The Dot isn’t meant to be a music playback device, but rather connects via cable or Bluetooth to whatever sound system is already in the home. It does contain a small speaker, but that’s just for delivering voice information and for alarm clock functions.
The Dot is also compact. It stands just an inch-and-a-half tall, with a diameter of 3.27 inches across the top. It weighs 8.64 ounces. The Dot uses the same circular light rounding the top of the device to show when it's resting, listening, and other statuses and states.
The same Alexa app used with the Tap is used to set up and manage the Dot.
It's not all perfect yet. As people begin buying the Dot as a secondary device to their Echo, there's a chance that both devices may hear the user say the wake word, then each respond to the user request that follows. Since both devices are end points to the same brain, they'll respond in the same way, but they might not do so at the very same time (this depends on their connection speed), which might sound confusing. Also, it's not yet possible to order one end device to play some piece of audio content through a specific Alexa device in a specific room in the house, but that trick might be added later on. And it is possible to give room-specific commands when using third-party home control systems that have integrated with Alexa.

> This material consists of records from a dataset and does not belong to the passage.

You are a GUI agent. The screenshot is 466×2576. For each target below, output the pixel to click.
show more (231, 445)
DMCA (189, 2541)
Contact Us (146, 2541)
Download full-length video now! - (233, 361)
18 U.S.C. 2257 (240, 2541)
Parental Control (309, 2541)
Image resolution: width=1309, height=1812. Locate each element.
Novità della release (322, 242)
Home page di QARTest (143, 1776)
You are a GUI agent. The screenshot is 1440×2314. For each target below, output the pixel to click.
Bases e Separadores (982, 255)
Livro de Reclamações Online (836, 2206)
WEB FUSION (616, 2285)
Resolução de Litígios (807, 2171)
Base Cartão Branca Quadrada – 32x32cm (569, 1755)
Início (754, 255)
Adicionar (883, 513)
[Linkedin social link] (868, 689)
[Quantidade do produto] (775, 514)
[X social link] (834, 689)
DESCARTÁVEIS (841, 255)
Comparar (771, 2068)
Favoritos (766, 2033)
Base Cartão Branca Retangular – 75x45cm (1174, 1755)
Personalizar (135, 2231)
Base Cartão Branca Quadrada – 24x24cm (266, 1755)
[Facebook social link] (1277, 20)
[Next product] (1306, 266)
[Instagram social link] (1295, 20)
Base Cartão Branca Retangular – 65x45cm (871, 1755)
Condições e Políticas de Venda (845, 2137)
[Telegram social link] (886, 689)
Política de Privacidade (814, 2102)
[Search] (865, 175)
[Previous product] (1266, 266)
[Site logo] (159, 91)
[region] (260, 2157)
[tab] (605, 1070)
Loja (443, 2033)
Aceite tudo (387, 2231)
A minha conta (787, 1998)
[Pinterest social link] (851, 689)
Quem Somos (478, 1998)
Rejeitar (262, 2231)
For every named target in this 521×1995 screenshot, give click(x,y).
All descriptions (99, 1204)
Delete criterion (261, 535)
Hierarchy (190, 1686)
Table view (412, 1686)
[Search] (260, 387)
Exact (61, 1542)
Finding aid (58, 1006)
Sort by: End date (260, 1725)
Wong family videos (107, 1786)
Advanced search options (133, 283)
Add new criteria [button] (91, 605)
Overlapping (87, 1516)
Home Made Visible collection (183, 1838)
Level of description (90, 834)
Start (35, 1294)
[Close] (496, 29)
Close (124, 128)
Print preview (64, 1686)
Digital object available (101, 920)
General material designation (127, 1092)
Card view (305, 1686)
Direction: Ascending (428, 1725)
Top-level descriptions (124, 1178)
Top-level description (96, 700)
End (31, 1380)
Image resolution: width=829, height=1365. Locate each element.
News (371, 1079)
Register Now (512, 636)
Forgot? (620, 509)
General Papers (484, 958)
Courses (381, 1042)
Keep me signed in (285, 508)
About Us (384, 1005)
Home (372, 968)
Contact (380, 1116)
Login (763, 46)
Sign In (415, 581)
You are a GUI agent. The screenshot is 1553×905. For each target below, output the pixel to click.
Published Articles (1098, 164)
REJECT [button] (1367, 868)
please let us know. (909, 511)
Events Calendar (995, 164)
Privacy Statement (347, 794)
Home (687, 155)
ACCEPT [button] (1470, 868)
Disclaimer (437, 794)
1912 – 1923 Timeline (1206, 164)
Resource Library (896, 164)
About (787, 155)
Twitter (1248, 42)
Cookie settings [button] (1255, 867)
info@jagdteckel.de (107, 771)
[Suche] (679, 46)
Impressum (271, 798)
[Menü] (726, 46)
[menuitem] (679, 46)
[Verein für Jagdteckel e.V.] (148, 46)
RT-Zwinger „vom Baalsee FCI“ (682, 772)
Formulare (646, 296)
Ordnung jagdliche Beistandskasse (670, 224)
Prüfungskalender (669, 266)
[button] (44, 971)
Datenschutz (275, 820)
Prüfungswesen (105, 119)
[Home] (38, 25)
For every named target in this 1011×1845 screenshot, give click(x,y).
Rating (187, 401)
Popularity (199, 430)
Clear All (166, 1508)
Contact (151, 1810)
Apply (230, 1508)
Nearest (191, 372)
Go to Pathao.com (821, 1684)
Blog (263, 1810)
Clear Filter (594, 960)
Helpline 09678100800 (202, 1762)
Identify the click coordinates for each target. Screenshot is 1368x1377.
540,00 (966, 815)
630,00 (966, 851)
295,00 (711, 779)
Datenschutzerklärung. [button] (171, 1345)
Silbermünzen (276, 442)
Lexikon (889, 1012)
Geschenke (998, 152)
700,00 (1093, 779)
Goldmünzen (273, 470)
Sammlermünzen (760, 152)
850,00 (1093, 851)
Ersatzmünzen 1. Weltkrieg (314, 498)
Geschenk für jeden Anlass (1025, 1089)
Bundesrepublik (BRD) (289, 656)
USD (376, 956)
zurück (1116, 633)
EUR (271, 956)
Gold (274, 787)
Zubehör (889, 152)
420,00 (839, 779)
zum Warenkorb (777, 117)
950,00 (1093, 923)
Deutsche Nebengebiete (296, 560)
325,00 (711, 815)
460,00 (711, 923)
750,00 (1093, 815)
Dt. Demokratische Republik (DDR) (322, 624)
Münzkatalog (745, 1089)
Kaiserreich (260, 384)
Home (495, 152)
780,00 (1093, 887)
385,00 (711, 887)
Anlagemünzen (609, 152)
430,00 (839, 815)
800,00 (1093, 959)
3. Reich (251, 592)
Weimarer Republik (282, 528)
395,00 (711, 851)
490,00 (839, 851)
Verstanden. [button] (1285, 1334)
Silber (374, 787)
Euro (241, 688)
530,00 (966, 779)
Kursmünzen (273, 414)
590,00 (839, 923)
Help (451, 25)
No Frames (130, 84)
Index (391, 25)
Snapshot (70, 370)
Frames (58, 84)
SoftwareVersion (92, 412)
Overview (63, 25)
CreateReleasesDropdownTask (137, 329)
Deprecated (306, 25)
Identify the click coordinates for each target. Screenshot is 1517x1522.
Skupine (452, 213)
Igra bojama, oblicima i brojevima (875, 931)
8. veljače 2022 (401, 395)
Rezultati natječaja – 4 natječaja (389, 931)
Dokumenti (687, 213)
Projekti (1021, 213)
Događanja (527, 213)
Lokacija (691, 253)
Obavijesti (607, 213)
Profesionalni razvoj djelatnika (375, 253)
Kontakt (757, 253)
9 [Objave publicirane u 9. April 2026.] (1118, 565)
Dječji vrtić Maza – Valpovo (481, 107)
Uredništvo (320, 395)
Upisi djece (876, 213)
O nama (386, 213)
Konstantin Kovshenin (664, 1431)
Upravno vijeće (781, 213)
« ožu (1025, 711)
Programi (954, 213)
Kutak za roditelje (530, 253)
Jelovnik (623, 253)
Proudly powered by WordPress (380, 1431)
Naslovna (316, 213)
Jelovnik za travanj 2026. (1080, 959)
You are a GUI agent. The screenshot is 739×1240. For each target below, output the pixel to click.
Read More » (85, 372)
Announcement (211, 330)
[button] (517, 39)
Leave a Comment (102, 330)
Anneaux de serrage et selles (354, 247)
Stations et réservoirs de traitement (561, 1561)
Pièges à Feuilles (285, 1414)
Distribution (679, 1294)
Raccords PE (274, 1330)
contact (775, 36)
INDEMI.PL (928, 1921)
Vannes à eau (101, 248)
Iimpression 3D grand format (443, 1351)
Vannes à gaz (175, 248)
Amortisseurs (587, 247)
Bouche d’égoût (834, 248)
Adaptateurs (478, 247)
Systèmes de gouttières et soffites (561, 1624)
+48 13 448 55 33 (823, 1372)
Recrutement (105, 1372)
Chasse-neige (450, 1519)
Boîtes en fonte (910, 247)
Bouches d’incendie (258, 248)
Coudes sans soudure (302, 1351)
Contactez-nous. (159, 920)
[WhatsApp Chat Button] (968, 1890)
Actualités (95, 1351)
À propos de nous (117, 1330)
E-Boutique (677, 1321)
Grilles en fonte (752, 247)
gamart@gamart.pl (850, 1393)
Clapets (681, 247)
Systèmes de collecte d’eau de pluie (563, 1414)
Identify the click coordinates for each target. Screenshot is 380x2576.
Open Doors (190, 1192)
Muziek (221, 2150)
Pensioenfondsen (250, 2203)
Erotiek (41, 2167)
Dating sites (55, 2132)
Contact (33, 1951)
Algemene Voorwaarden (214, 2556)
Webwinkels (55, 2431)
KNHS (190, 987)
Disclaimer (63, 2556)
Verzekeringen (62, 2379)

The Echo Dot is now available for pre-order, but only to people who already have an Echo and a Prime membership, and then only when they order it by voice through the Echo. The Amazon Tap is also available for pre-order today—to anybody and through normal order channels. Both devices will begin shipping March 31.
Finally, Amazon said it’s now selling its Alexa Voice Service (AVS) to other companies that want to make their products voice-activated. Amazon has made a huge business of selling Internet server space to businesses small and large with Amazon Web Services (AWS) and the company is selling AVS in the same way, said Amazon Devices SVP Dave Limp in a recent media briefing.